Defining network boundaries is a crucial step when setting up a firewall, as it helps you control how data flows between different parts of your network. Properly defined boundaries create distinct zones of trust within your infrastructure, each with different security needs and rules.

The most common network segments are internal, external, and DMZ (demilitarized zone).

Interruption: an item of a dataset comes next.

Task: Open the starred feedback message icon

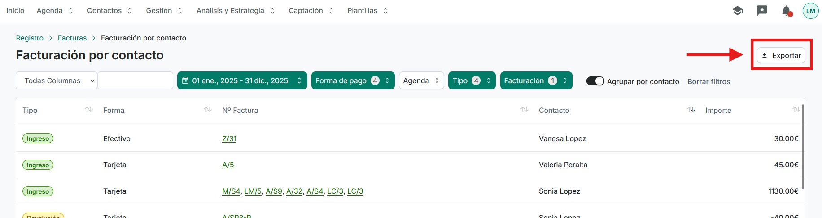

Here’s a breakdown of these zones:

Internal, External, and DMZ (demilitarized zone)

1. Internal Network

  • Purpose: The internal network (also known as the private network) is where your organization's critical systems and resources reside. This could include employee devices, databases, internal applications, and servers. It is typically shielded from direct access by external users.
  • Example: Office LAN, data centers, or internal company servers.
  • Firewall Configuration: You’ll want to apply strict rules for inbound traffic to this network, allowing access only from trusted sources. Outbound traffic can be more permissive, but should still be monitored.
  • Goal: Protect sensitive resources from both external and internal threats, ensuring only authorized users or systems have access to these assets.

2. External Network

  • Purpose: This refers to the public or untrusted parts of the network, such as the internet. The external network is the least secure because it includes all entities and users that are not part of your organization.
  • Example: The internet or a partner’s network with limited trust.
  • Firewall Configuration: The firewall should tightly control any inbound traffic from the external network, allowing only authorized requests (e.g., HTTP/HTTPS for web services) into the internal or DMZ networks.
  • Goal: Prevent unauthorized external access while enabling services that must be publicly accessible, such as web servers or email systems.

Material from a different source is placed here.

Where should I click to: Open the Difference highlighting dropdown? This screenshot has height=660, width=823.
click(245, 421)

3. DMZ (Demilitarized Zone)

  • Purpose: The DMZ is a buffer zone between the internal and external networks. It hosts services that need to be accessible to both internal users and external users (e.g., customers, partners), such as public-facing web servers, email servers, and DNS servers. The DMZ allows external access while limiting the exposure of your internal network.
  • Example: Web servers, FTP servers, application gateways, VPN concentrators.
  • Firewall Configuration: The DMZ is protected by two firewalls:
    • One firewall (external) controls traffic between the internet and the DMZ, permitting limited inbound access.
    • Another firewall (internal) controls traffic between the DMZ and the internal network, ensuring that if a DMZ system is compromised, it won’t automatically provide access to internal systems.
  • Goal: Allow limited, controlled access from the internet while minimizing the risk of an external attack reaching your internal network.

Why Defining Network Boundaries is Important?

  • Security Layers: Segregating networks into distinct boundaries (internal, external, DMZ) provides multiple layers of defense, meaning that even if an attacker breaches one zone, it won’t necessarily allow them access to the rest of your systems.
  • Tailored Rules: Different parts of your network have different security needs. The internal network should be tightly controlled, while the DMZ might be more accessible. Defining boundaries lets you apply more granular and specific firewall rules for each zone.
  • Minimizing Attack Surface: By limiting the exposure of your internal network to the outside world, you reduce the number of entry points attackers can exploit.

Example Scenario;

Imagine you are running an e-commerce website:

  • Your web server is placed in the DMZ, as it needs to be publicly accessible.
  • The database server supporting your website remains in the internal network as it contains sensitive customer and business data.
  • Your firewall will allow HTTP/HTTPS traffic from the internet to reach the web server in the DMZ, but not directly to the database.
  • Only the web server in the DMZ can communicate with the database server in the internal network, and that too over specific ports (e.g., MySQL over port 3306).
  • External traffic is blocked from accessing the internal network directly, reducing the risk of attacks.

In short, by defining and protecting network boundaries, you create a safer, more structured network where each segment has tailored security controls to meet its specific needs.